How Long Does Plastic Take to Degrade?

The time it takes for plastic to degrade depends on the type of plastic - of which there are 7 main kinds -and the environmental conditions those plastics are exposed to.

Plastics never decompose in the way that plant-based products do (i.e. eaten away by bacterias) and only really break-down thru "photo-degradation", the process by which chemical bonds are broken down by photons in the sun’s light spectrum.

Meaning that plastic only really breaks down under sunlight. This is a major problem because plastic often ends up buried in landfills -in the dark -where it will remain for thousands, if not millions of years. 

Seven (7) Main Kinds of Plastic

1. PET: This is the easiest plastic to recycle. Add to it that these materials are relatively cheap and you have the perfect container for soda bottles, water bottles, clamshell packaging, potato chip bags, produce bags and several other grocery-type packaging. Actual breakdown time for this type of plastic under perfect conditions (i.e. under direct sunlight) can range from 5 to 10 years. Buried under landfill, it can take thousands of years. 

2. HDPE: This is probably the most recognized recyclable plastic and is used to make detergent bottles, bleach bottles, milk cartons, shampoo and conditioner bottles, motor oil and many other non-food items. Under sunlight, these plastics will degrade in just under 100 years depending on the thickness of the plastic used, but in landfills, it will again take thousands of years.

3. PVC: PVC can be found in a number of items from pipes to children’s toys. PVC does not readily degrade and when it does it gives off a number of toxic materials. This is the single worst plastic according to several health organizations. Greenpeace has been lobbying to stop the use of PVC because of the dioxin produced during its manufacture.

4. LDPE: This is what plastic grocery bags are made of. If exposed to ultra violet light, these bags have been estimated to break down in as little as 500 years with a conservative average time of 1000 years. If there is no exposure to a light source, say at the bottom of a landfill, the plastic may remain intact indefinitely.

5. PP: This material is generally found in more permanent capacities such as rope and clothing made from synthetics (i.e. nylon / polyester). It is highly resistant to photo degradation and will not decay for millennia.

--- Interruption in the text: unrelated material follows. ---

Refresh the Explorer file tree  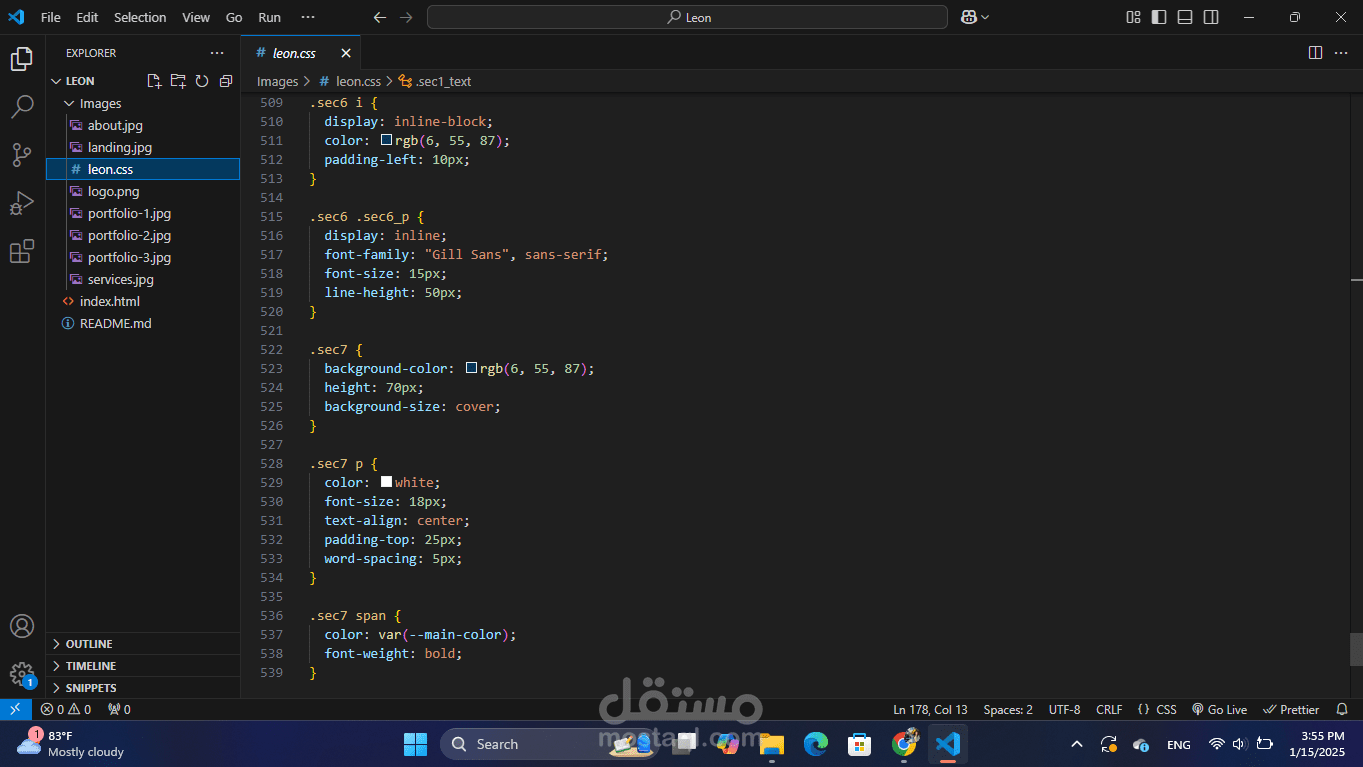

6. PS: This is the plastic in Styrofoam packaging peanuts, cups, coolers and many other lightweight applications. This type of plastic will break down in under 50 years. The surface area exposed to sunlight will determine the exact rate as the more surface area will mean more photons reaching the plastic and a quicker photo degradation process.

7. Other Types: This includes anything not in codes one through six. Most plastics in this section do not breakdown and are considered permanently, chemically bonded.